__What is needed__.
The job is to output exactly the lines that run from the start of the entries through the line containing "Given: Start macro", pictures omitted.

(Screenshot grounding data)
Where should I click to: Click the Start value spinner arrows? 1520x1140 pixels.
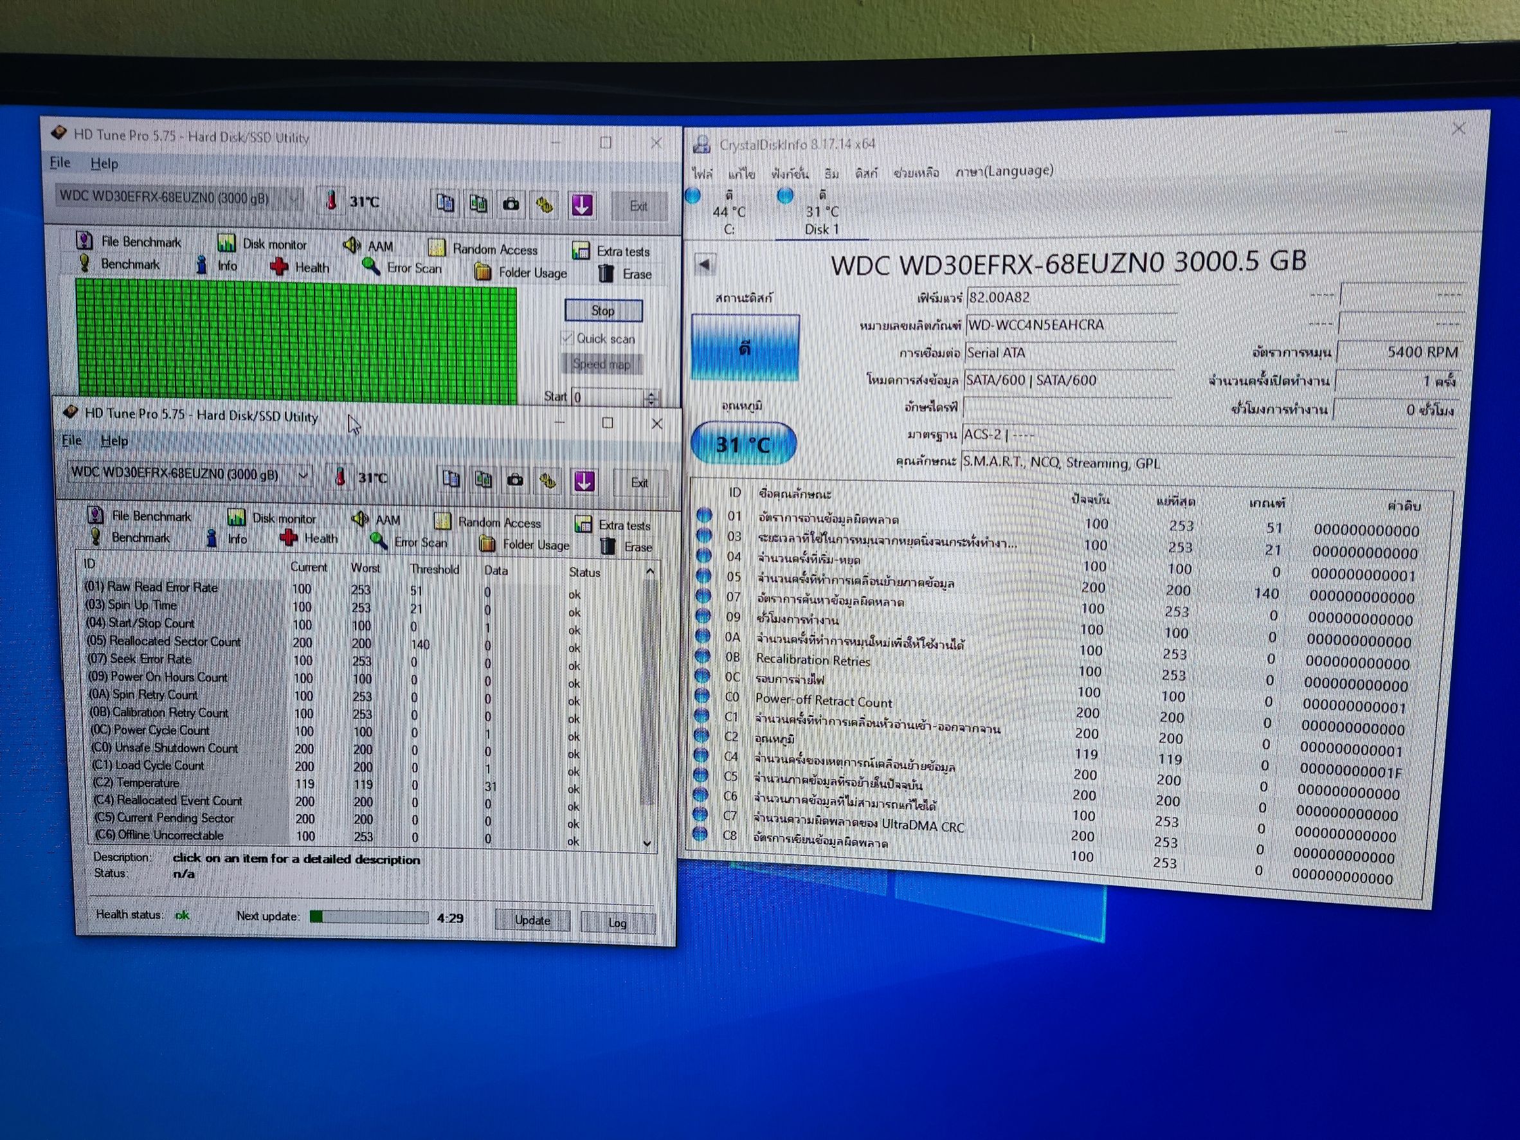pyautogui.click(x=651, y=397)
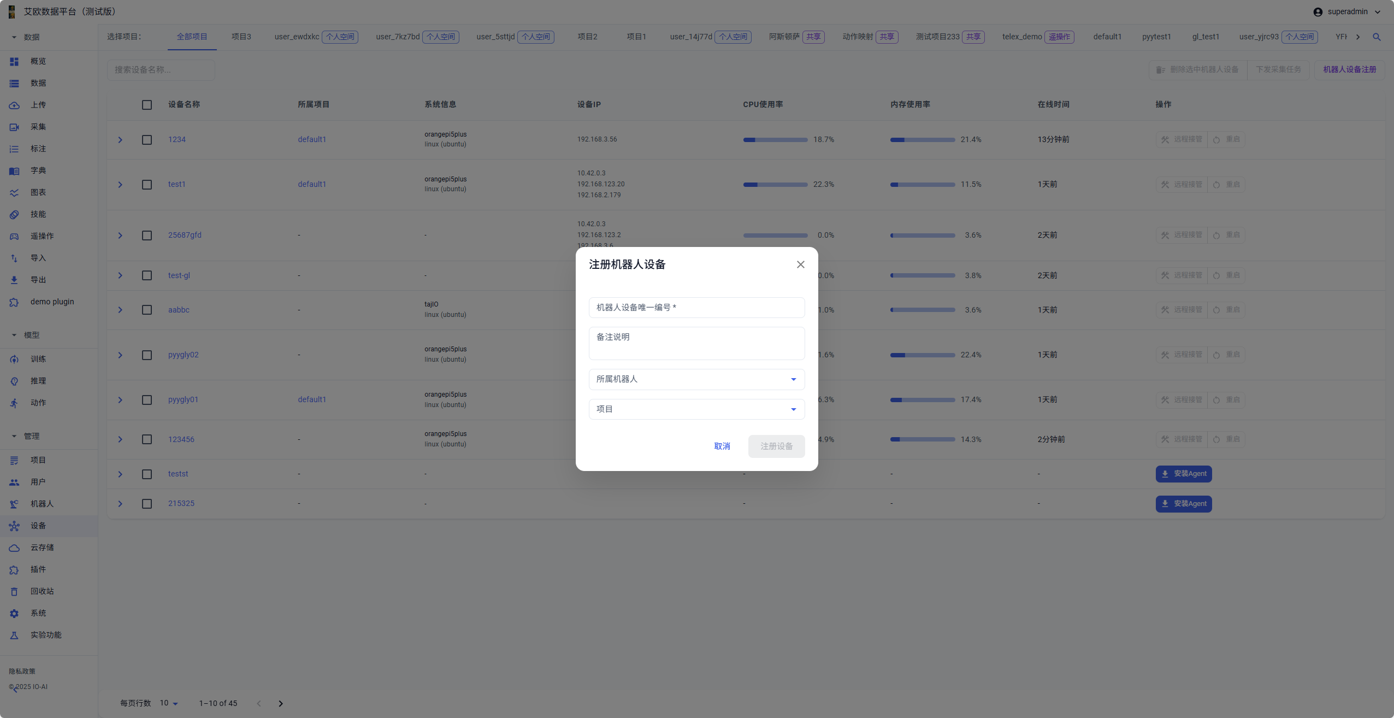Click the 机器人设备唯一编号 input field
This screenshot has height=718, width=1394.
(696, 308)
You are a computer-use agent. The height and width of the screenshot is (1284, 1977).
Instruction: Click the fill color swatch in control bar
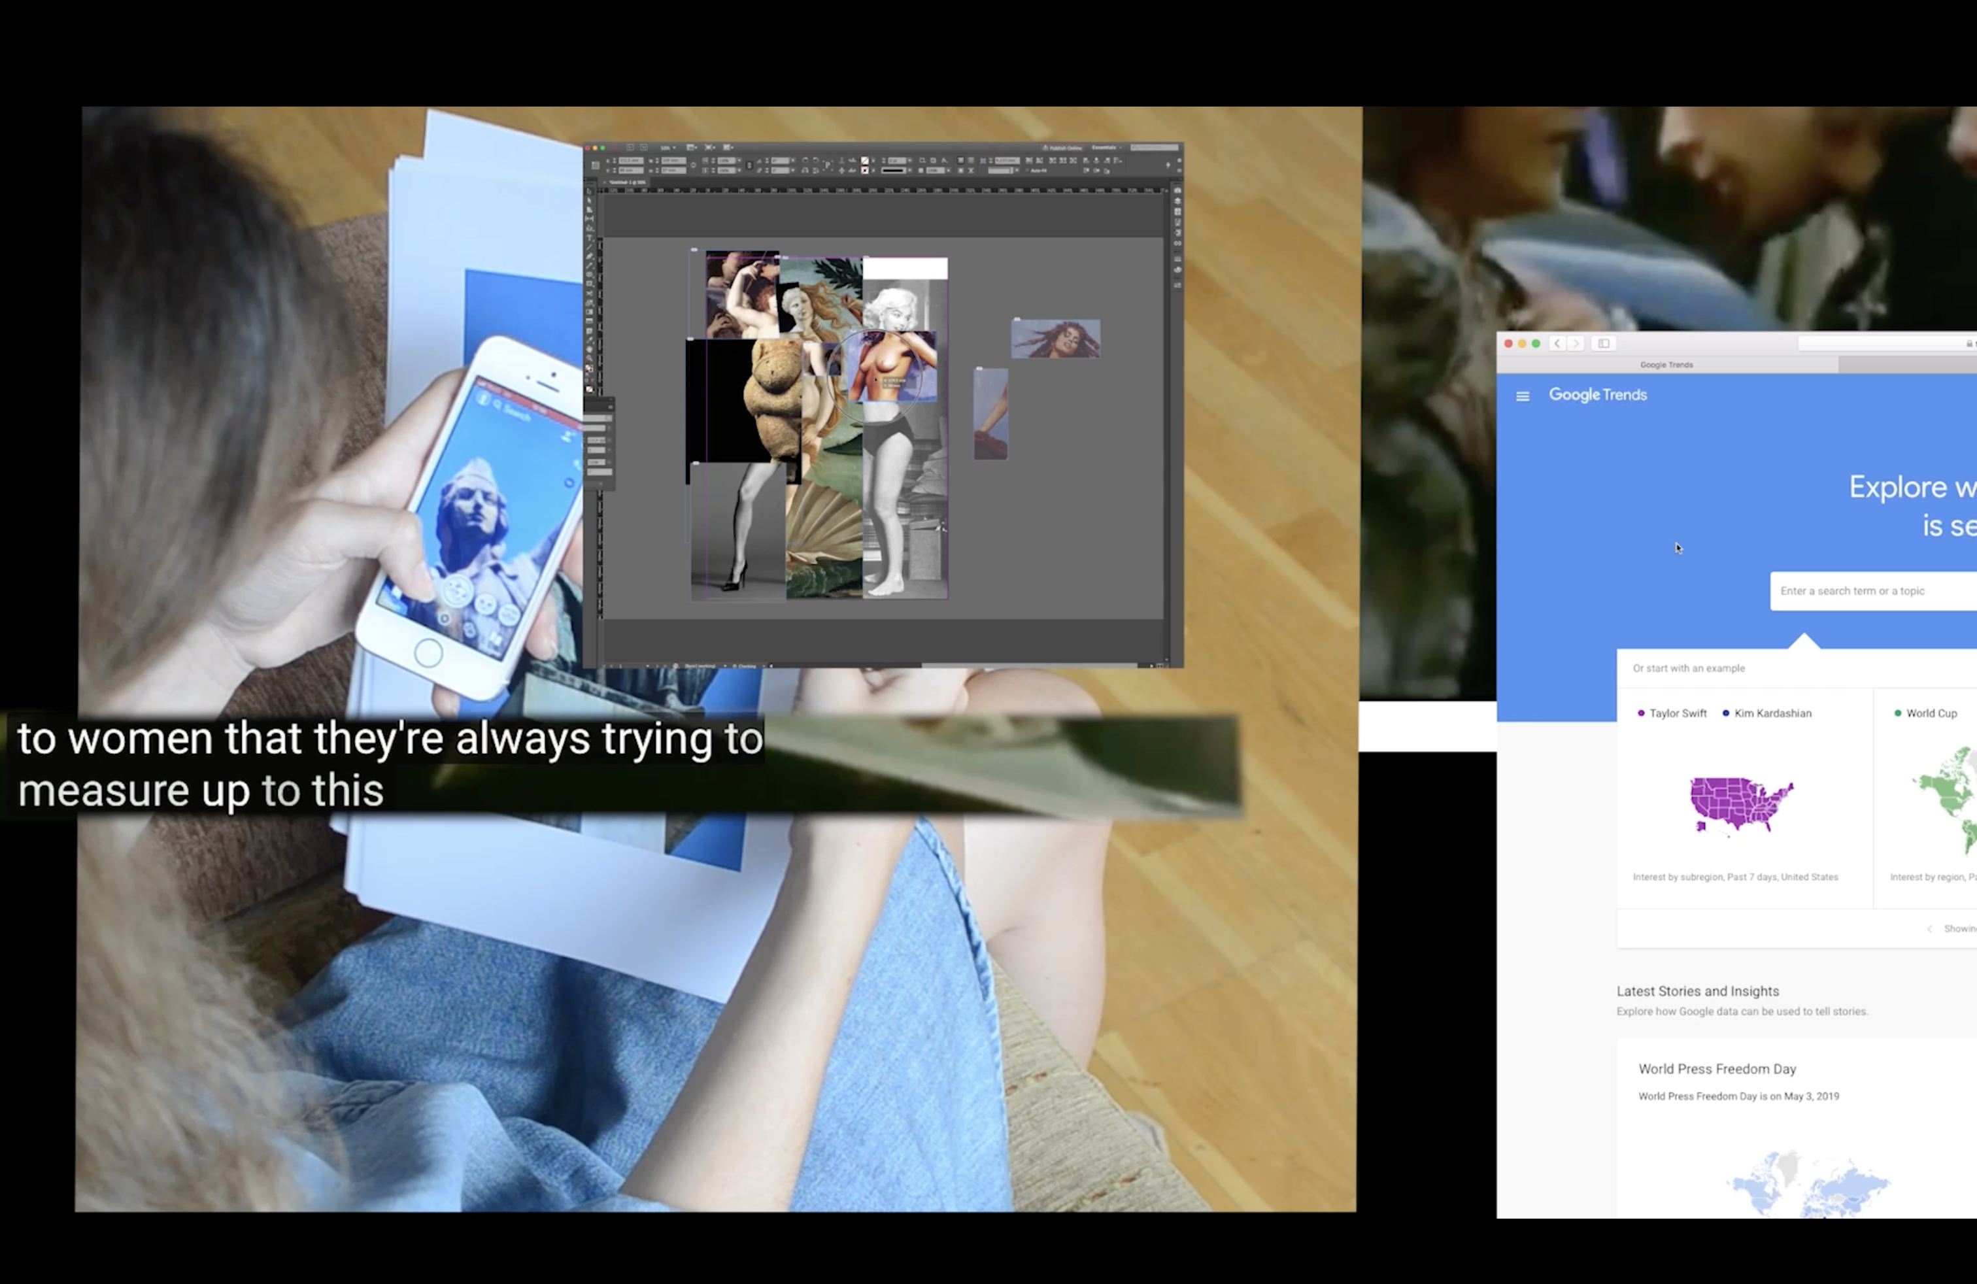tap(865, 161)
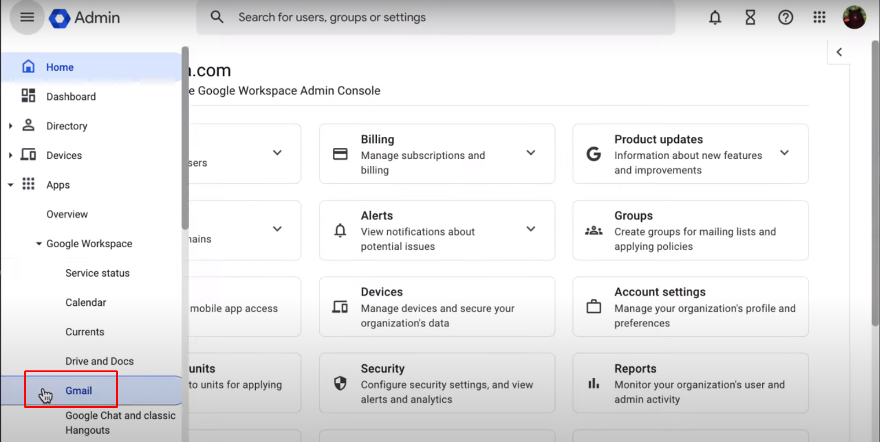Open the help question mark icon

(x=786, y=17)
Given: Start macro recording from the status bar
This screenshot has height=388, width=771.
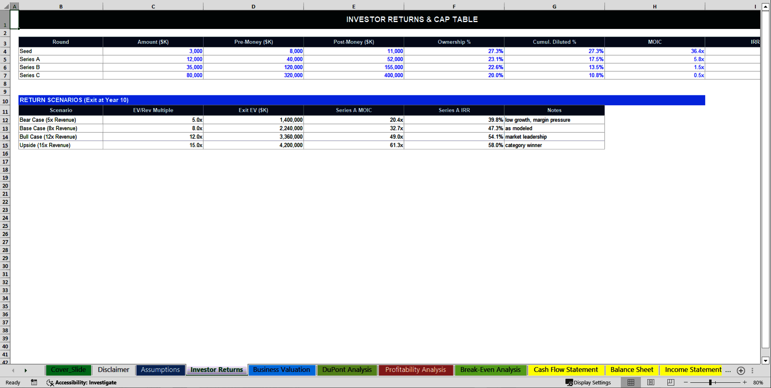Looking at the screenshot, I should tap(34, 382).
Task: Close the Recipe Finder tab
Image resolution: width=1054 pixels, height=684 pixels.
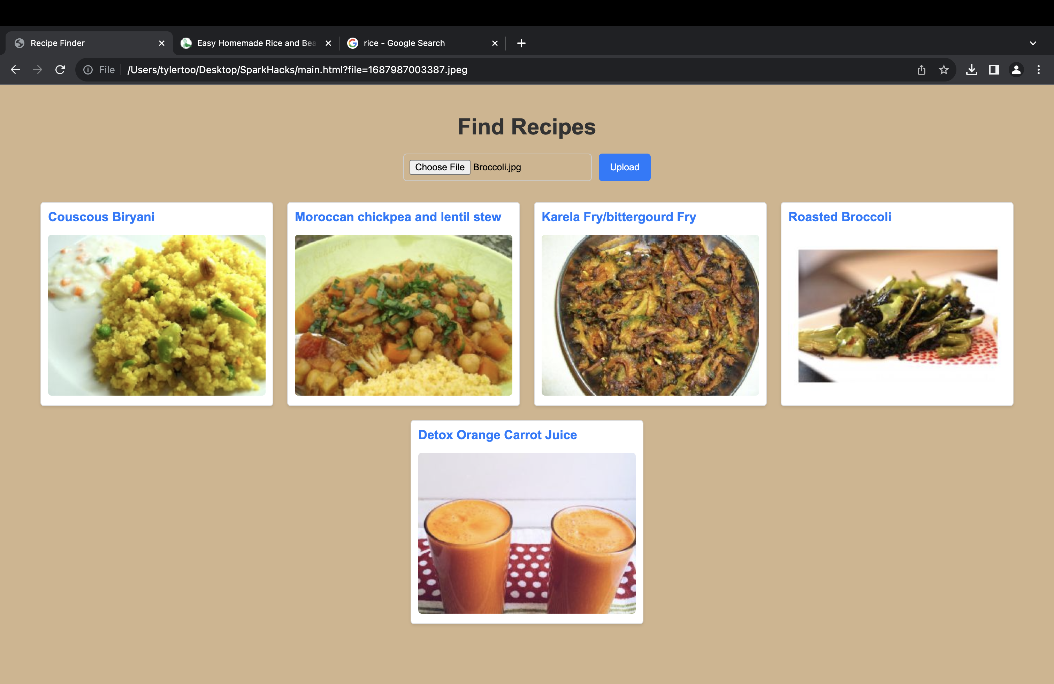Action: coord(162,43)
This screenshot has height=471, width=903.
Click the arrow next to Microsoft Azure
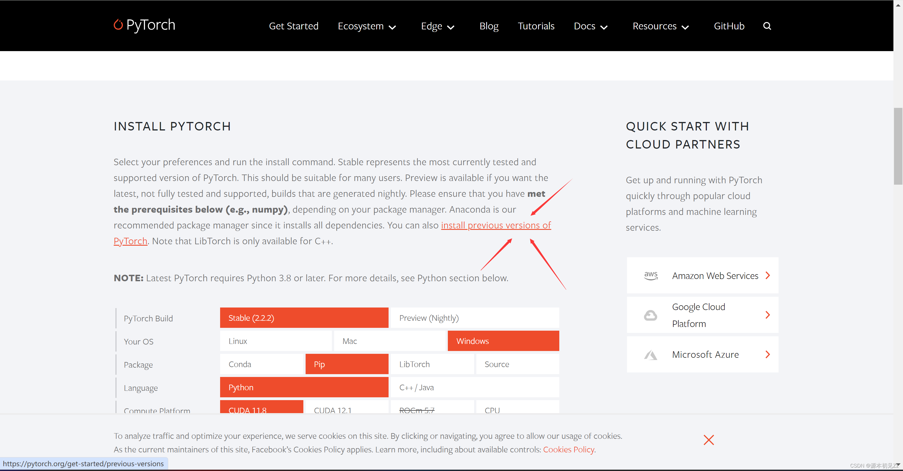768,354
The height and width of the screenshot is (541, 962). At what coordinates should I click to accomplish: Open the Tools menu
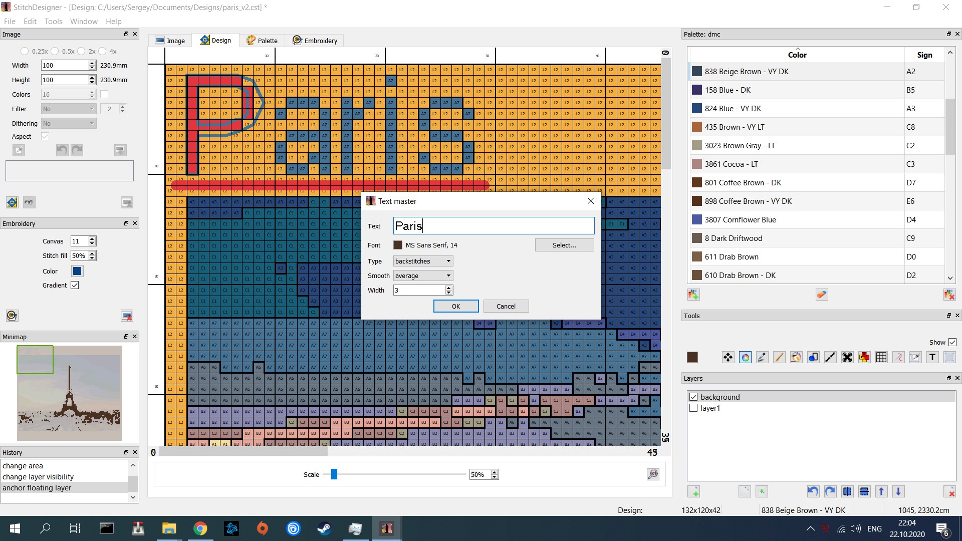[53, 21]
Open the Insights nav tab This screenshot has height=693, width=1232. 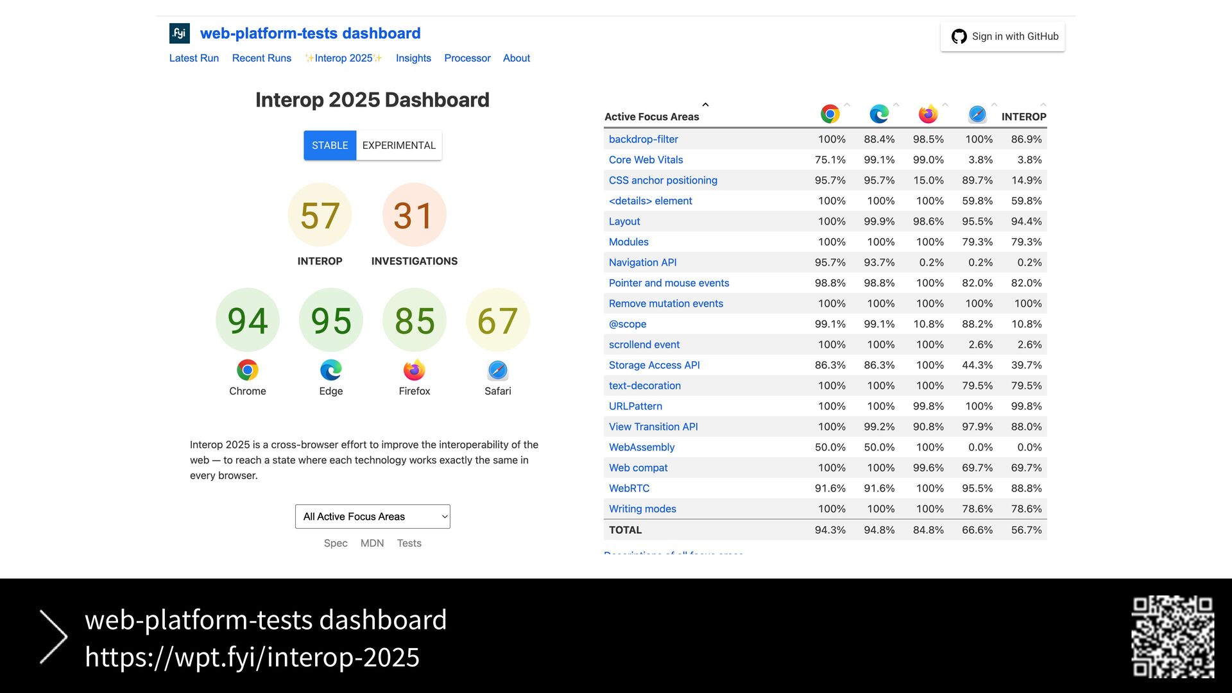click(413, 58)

__Task output__.
Where should I click to: Click the Start value spinner arrows? 1520x1140 pixels.
pyautogui.click(x=651, y=397)
Click the 机器人设备唯一编号 input field
This screenshot has height=718, width=1394.
(696, 308)
You are a computer-use agent. The height and width of the screenshot is (1284, 1977).
Instruction: Click the fill color swatch in control bar
tap(865, 161)
Open the help question mark icon

(x=786, y=17)
Given: Start macro recording from the status bar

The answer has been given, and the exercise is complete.